Civil Disobedience and Our Protest-ant Roots

November 17, 2017
Emma Brewer-Wallin

Old Souther Emma Brewer-Wallin participated in a civil disobedience action to call on Gov. Charlie Baker to take action on climate change. Below Emma explains what motivated her to take part.

To my beloved friends, family, Church:

Yesterday I broke the law: I was charged with trespassing and unlawful assembly.

I and 25 others sat outside Governor Baker’s office, asking him to issue an executive order halting the development of fossil fuel infrastructure in our Commonwealth. We proclaimed to his unhearing office doors the realities of climate change. We called to his attention the power Massachusetts could take on the national and international stage. We urged him to remember the moral mantle of leadership upon his own shoulders. We sang, we read poetry, we sat peacefully.

First and foremost, I did this as an act of faith. I engaged in this action prayerfully, holding in light and love all whom we encountered. I grounded myself in the Christian tradition of loving my enemy and my neighbor. I found courage in the meek strength of Christ himself and the disciples who have followed him for centuries.

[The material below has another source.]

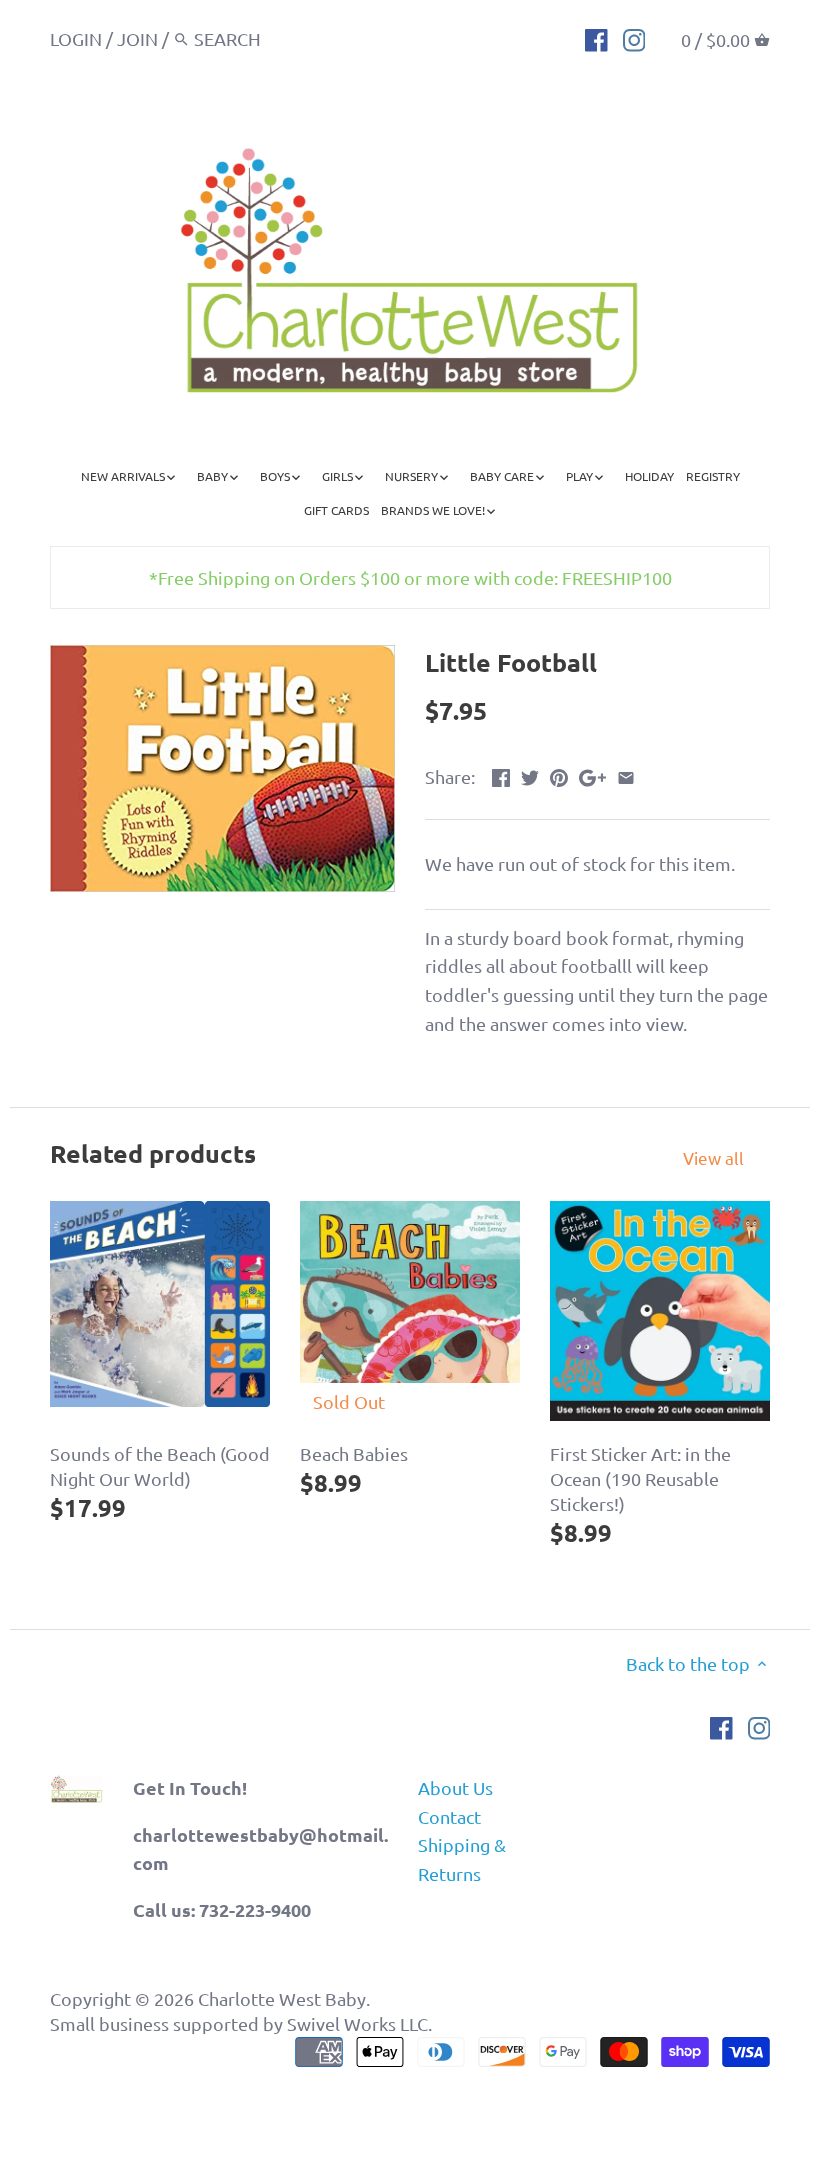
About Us (455, 1787)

I reminded myself of our protest-ant tradition that teaches me not to be satisfied with the powers that be. I have taken to heart the testimony that money shall not be the determinant of eternal life: this is just as true if we are speaking of indulgences granting entry to Heaven as when we are speaking of policies of extraction that are profitable for the few and ensure that all that is life-giving will cease for the many. I climbed up the hill on which this city stands in order to shed light on the fact that we claim to be a beacon, yet we live in the darkness of destruction, consumption, and exploitation. The God that I know – and the faith communities that I am a part of – call me to resist oppression and evil.

Secondly, I did this as a person of extraordinary privilege. That I am a U.S. citizen granted me protections that non-citizens do not have. That I am white gave police permission to not treat me with unearned suspicion and violence. My current employers supported me in my actions, and I am pursuing a profession that tends to look favorably upon civil disobedience. I had the opportunity for careful discernment beforehand, and I did so with the support of wise and loving friends, family, and mentors.

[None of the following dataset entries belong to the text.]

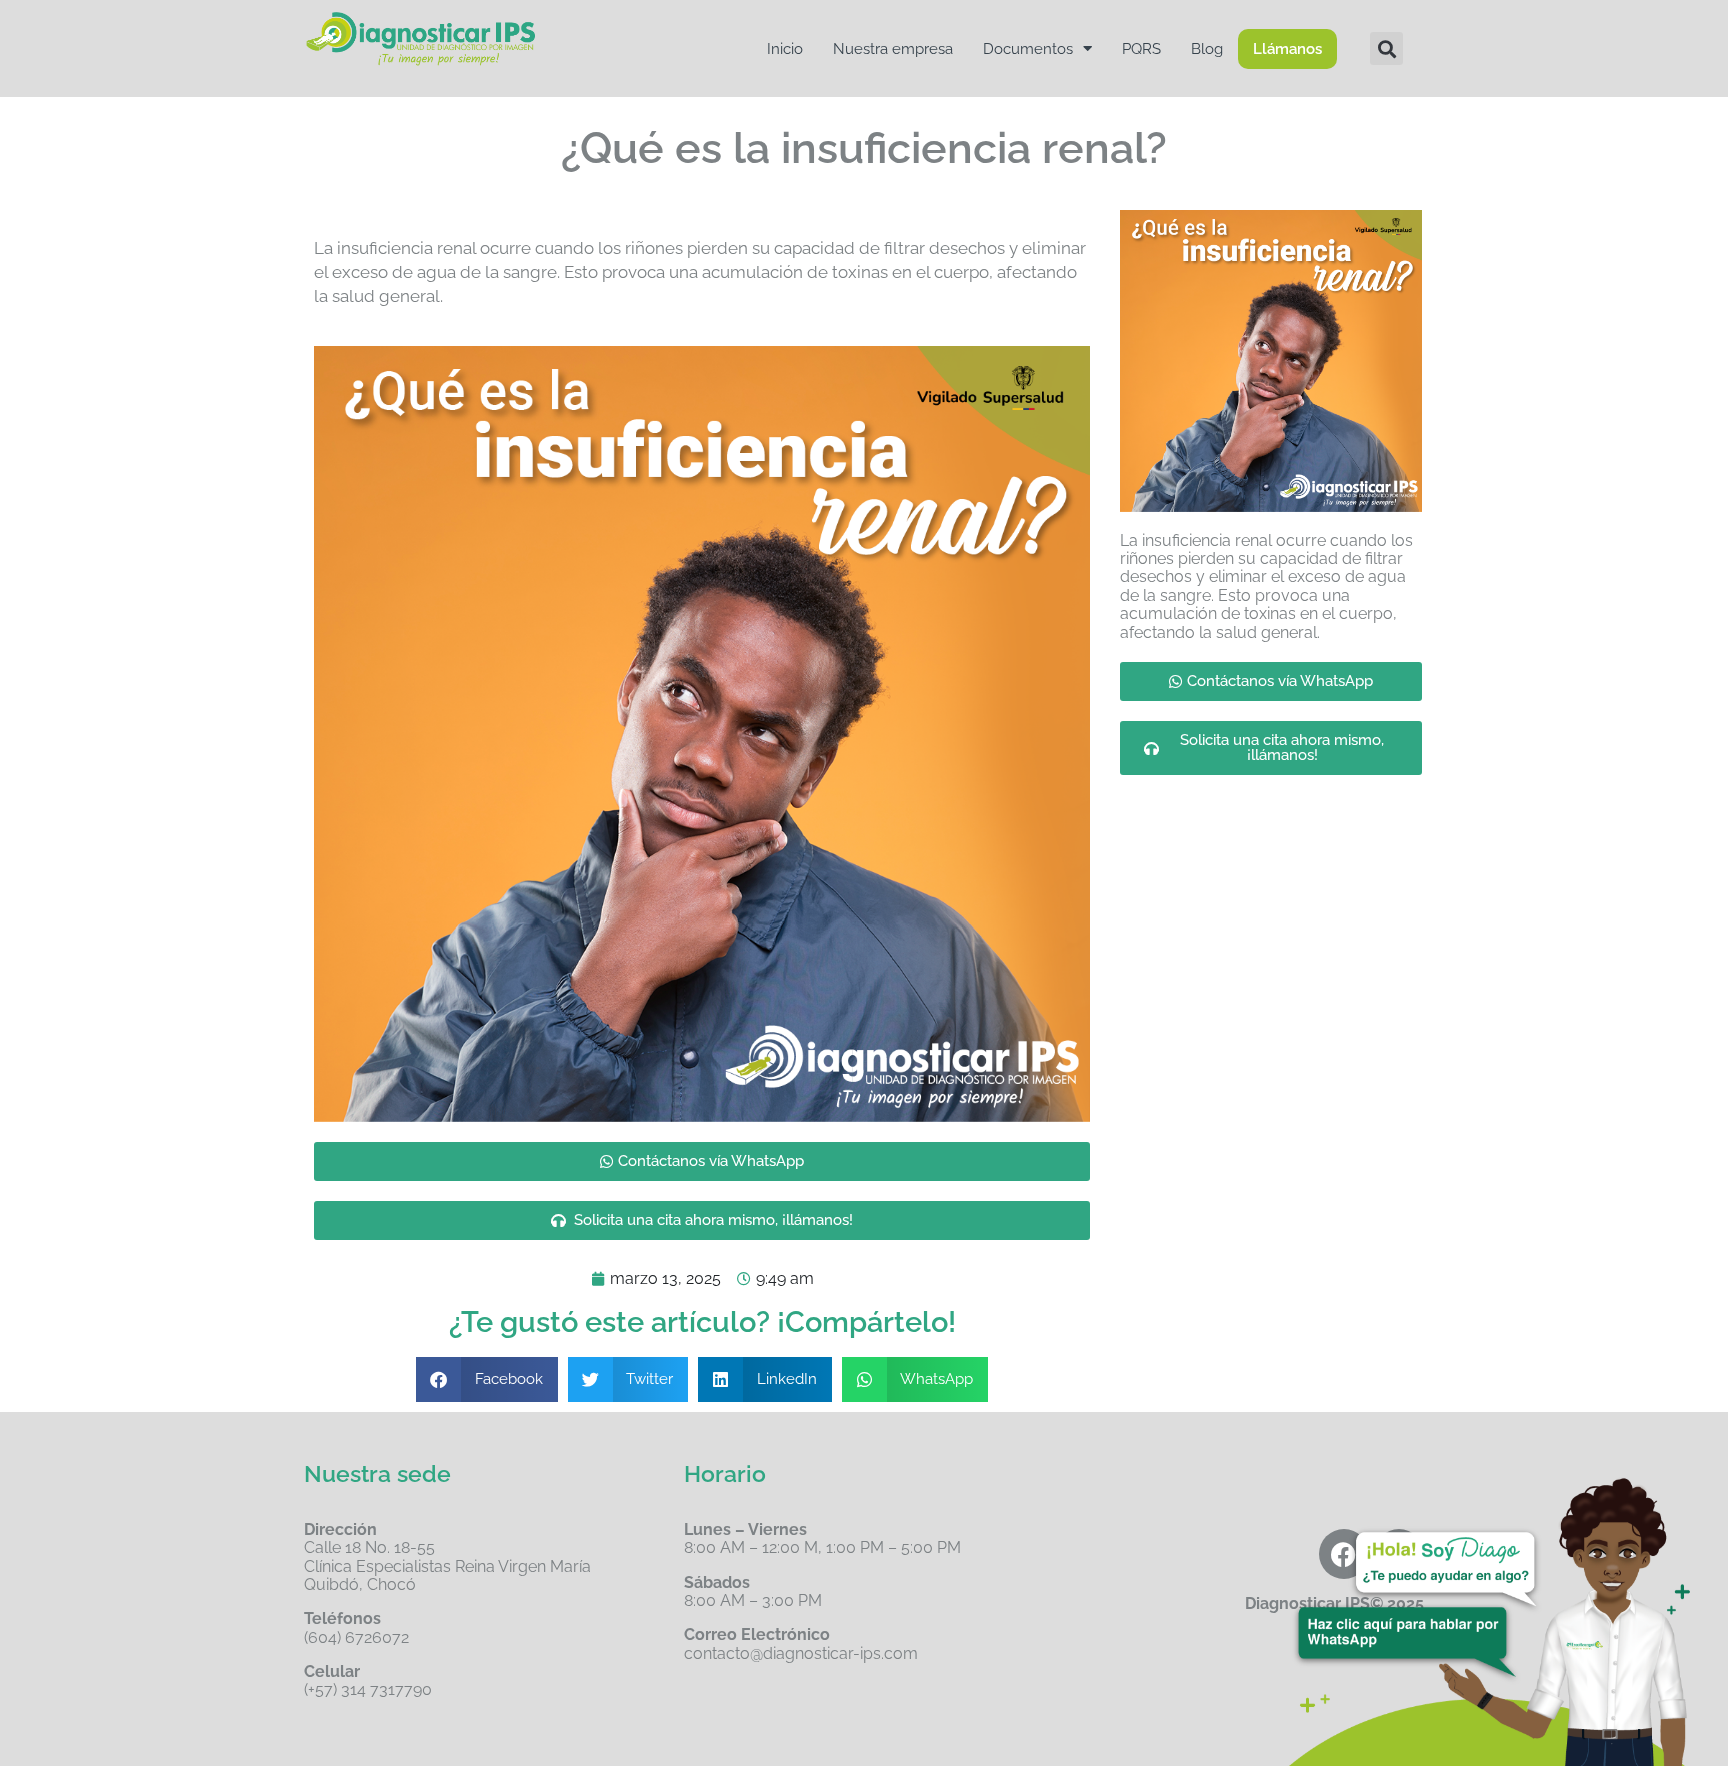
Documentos (1028, 49)
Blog (1207, 49)
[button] (1386, 48)
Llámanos (1287, 49)
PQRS (1141, 49)
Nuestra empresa (893, 49)
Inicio (785, 49)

I am privileged, lucky, and grateful to have two homes, one on each coast, neither of which has been ravaged by fire or flood, tempest or drought. It is for this reason that I escalated my response to the horrors of climate change – because it is by privilege alone that I have this choice. Therefore, it is my own heart that is the target of this action just as much as it is Governor Baker’s. 

It is not lost on me that I did this one week before Thanksgiving. Just as I claim my Puritan roots, I must also acknowledge the violence done by my forebears’ hands and by the words of our scripture. I have kept in my mind the ways of extraction and consumption, and the destruction of life, land, and ways of being, perpetrated by my people. I have held in my heart the strength of Indigenous resistance. I have carried with me the native community, and their land, that I have been honored to serve, both of which have left a profound mark on me. 

I did this as a person of faith – not only in prayer and grounded in the Christian tradition – but as a person whose faith leads her to hope. I did this believing in a God of mercy who brings comfort and healing to the poor, wounded, and afflicted. I did this believing in a God of justice who cannot bear to see the powerful trample on those who appear weak when they think no one is looking. I did this believing in a God of beauty, who created the earth and everything in it and called it good. It is through this God that I can believe that beauty – that wholeness – might one day be restored.

I did this from both a place of conviction and of humility. If you look upon my actions and no longer see the person you thought I was, or if you see someone who does not believe what you thought I believed, write to me. This is a process, and one that you are part of. 

If it is your practice, will you pray with me?